• _WORK REQUEST 1_
Please copy the North Korea sanctions excerpt word for word, from "Four days later, the" up to and including "of mass destruction.".
• _WORK REQUEST 2_
According to the North Korea sanctions excerpt, how many days after the denuclearization agreement did the U.S. Treasury Department impose sanctions on North Korea?
• _WORK REQUEST 3_
Summarize the North Korea sanctions excerpt in two sentences.

• _EXTRACTED TEXT_
Following up the last post, which is long enough already — here’s something I didn’t know. Selig S. Harrison writes for Newswseek:

On Sept. 19, 2005, North Korea signed a widely heralded denuclearization agreement with the United States, China, Russia, Japan and South Korea. Pyongyang pledged to “abandon all nuclear weapons and existing nuclear programs.” In return, Washington agreed that the United States and North Korea would “respect each other’s sovereignty, exist peacefully together and take steps to normalize their relations.”

Four days later, the U.S. Treasury Department imposed sweeping financial sanctions against North Korea designed to cut off the country’s access to the international banking system, branding it a “criminal state” guilty of counterfeiting, money laundering and trafficking in weapons of mass destruction.

The Bush administration says that this sequence of events was a coincidence.

Frankly, as incompetent as the Bushies are, you can’t rule that out. But Michael Hirsch says,

Bush administration officials will not concede this publicly, but hardliners in Washington have long been pushing for a policy of regime change against Pyongyang. President Bush himself subtly underlined that threat when, at a Monday morning news conference, he said “the oppressed and impoverished people of North Korea deserve” a “brighter future.” Hence, only days after China orchestrated a framework agreement in September 2005 that promised the North it would be rewarded if it abandoned its nuclear program, including with a civilian nuclear reactor, the Bush administration imposed sanctions on the Macao-based Banco Delta Asia that effectively froze the accounts of Kim and other North Korean elites. The action is believed to have so riled Kim that he refused to return to the talks.

• _SUPPLIED ENTRIES_
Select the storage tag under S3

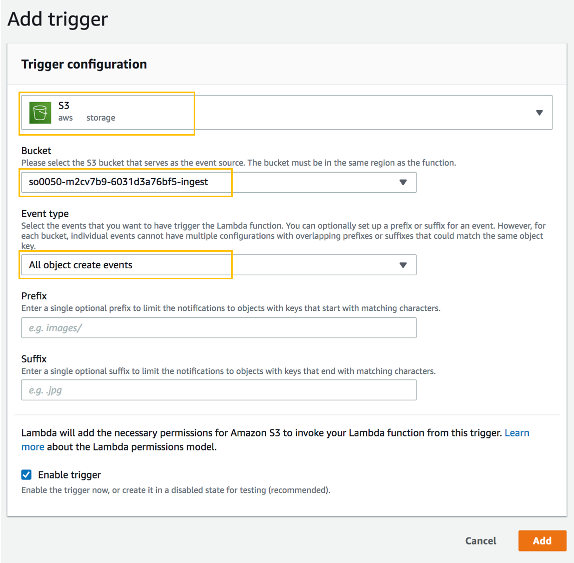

---

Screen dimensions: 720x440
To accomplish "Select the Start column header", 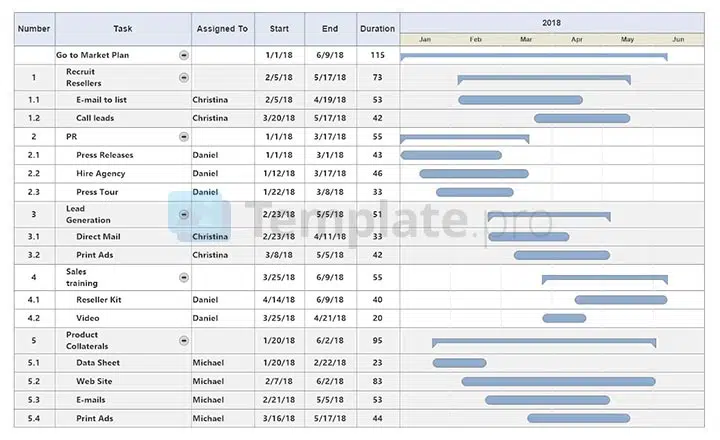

---

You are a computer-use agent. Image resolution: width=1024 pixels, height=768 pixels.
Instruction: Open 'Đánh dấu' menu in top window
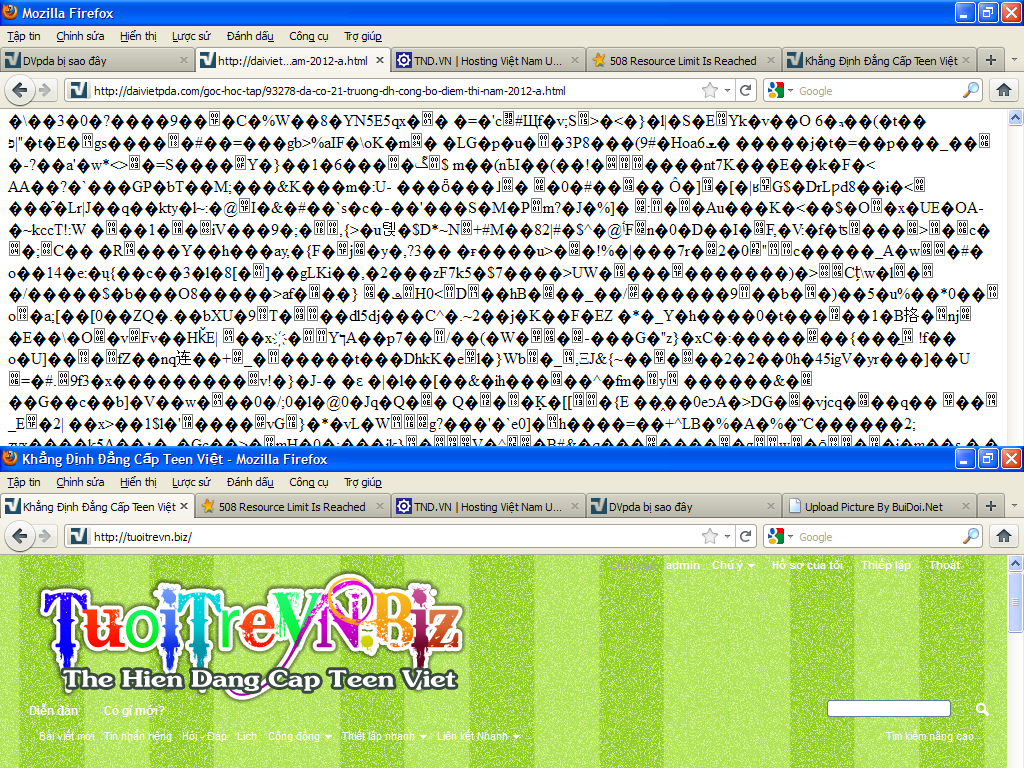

• _RESPONSE AREA 1_
Four days later, the U.S. Treasury Department imposed sweeping financial sanctions against North Korea designed to cut off the country’s access to the international banking system, branding it a “criminal state” guilty of counterfeiting, money laundering and trafficking in weapons of mass destruction.

• _RESPONSE AREA 2_
Four days.

• _RESPONSE AREA 3_
On Sept. 19, 2005, North Korea signed a denuclearization agreement with the United States, China, Russia, Japan and South Korea, and four days later the U.S. Treasury Department imposed sweeping financial sanctions meant to cut the country off from the international banking system. The Bush administration calls the timing a coincidence, but Michael Hirsch says hardliners have long pushed for regime change, and the sanctions on Banco Delta Asia, which froze the accounts of Kim and other North Korean elites, are believed to have so riled Kim that he refused to return to the talks.